(Stored data entries)
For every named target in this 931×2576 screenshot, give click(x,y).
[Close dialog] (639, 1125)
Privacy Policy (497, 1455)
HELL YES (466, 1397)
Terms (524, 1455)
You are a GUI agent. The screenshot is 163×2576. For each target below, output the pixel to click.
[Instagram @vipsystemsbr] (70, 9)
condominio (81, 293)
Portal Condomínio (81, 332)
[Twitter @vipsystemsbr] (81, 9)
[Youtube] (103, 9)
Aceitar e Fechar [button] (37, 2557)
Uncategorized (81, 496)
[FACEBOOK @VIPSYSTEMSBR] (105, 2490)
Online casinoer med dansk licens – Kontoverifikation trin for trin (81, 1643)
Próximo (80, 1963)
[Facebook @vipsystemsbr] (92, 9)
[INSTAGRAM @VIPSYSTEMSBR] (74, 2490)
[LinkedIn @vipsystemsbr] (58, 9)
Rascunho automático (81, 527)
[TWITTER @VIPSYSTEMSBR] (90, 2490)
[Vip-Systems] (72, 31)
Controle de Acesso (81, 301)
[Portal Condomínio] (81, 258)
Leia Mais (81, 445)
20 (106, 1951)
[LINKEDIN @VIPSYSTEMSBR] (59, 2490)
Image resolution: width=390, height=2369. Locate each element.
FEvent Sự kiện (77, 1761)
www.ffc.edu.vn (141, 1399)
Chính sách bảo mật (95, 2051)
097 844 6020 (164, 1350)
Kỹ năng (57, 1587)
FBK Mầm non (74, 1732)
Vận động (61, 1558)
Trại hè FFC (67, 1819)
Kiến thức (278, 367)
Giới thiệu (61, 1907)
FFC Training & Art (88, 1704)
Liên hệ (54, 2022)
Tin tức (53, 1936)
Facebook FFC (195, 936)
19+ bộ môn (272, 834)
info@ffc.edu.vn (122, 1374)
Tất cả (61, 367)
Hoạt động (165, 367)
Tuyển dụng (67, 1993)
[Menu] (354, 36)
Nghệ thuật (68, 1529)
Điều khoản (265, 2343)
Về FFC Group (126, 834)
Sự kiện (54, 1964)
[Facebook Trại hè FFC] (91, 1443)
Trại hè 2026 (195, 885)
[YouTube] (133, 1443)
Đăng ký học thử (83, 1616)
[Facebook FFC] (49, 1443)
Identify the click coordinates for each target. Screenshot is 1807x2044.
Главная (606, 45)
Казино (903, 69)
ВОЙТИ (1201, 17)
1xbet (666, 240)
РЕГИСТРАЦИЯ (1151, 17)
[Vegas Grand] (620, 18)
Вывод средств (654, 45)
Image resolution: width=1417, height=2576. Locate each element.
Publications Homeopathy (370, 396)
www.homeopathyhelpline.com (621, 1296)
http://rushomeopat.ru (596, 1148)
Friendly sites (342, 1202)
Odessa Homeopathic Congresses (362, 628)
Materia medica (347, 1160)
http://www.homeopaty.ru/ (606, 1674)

**Goal of the exercise**. Report back each line of the entries that holds the string "click".

**Written response**.
For every named target in this 931×2576 screenshot, give click(x,y).
You are a GUI agent. The screenshot is 163×2576. For each target below, output the pixel to click.
Identify the click coordinates for each target. Screenshot is 1807x2044.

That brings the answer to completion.